Howell and his colleagues created a four-inch-long chamber filled with cesium gas heated to about 212 degrees Fahrenheit. When they sent pulses of laser light through that gas, the cesium atoms put the brakes on the leading edge of that wave, creating a photonic traffic jam.
"Essentially, the light just piles up," Howell said.
Once the slowed light exits, it naturally resumes it normal velocity -- 300 million meters per second, or fast enough to circle the Earth seven times in one second.
Most important, the peaks and troughs of Howell's light waves remained in phase as they stacked up, meaning they did not get out of step and cancel one another out. That is key, because phase is one aspect of light that carries information.
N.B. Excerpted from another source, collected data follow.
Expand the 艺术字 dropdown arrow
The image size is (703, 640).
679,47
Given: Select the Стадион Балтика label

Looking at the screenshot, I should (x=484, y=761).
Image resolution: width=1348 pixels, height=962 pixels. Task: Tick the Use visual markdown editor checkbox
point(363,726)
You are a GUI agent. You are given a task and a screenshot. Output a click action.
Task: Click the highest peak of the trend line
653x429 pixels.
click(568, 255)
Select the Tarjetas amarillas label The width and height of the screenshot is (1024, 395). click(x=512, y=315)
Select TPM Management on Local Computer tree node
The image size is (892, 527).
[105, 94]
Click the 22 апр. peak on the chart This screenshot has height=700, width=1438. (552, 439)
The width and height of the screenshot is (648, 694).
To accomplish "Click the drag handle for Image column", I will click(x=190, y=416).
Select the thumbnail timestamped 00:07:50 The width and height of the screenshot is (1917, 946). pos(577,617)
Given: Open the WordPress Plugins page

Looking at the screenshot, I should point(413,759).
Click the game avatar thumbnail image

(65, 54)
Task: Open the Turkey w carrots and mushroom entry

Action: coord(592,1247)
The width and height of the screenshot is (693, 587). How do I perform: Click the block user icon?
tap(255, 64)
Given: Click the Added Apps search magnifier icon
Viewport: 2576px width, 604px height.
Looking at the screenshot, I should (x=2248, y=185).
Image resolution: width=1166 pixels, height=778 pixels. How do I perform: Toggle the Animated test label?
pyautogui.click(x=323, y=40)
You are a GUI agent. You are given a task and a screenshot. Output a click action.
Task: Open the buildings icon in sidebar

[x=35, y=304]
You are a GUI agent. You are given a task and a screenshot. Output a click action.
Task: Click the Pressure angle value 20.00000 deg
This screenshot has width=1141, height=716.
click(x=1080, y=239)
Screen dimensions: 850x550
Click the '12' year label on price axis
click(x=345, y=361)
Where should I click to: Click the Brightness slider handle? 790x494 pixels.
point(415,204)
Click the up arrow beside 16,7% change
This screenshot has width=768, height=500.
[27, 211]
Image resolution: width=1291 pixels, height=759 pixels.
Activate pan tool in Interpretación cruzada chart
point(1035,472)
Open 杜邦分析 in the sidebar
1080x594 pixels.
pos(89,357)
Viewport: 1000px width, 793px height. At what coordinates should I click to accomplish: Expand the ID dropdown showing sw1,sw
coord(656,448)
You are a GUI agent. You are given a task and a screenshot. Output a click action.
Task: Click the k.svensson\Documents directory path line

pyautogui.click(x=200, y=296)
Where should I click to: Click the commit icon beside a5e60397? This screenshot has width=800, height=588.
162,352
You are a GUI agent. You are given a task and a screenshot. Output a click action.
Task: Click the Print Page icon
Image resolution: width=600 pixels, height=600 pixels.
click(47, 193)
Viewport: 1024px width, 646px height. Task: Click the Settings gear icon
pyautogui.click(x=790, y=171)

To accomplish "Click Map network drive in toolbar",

To prove that their slowed light did not get scrambled, the team sent their beam through a tiny stencil, less than one-fourth inch on each side, with the block letters "UR" -- the university's initials. Like a shadow-puppet image, that "UR"-shaped beam passed through the chamber, slowed and then emerged with its block letter message intact, as detected by a camera at the end.
Unlike most other systems for slowing light, this one worked at very low light levels. In one experiment, the "UR" image was clear even when a single photon -- the smallest possible quantity of light -- was beamed through the stencil.
The cesium-induced delays were brief, on the order of a few billionths of a second each. Looked at differently, each instance amounted to a two-foot long beam of light being compressed to less than four inches.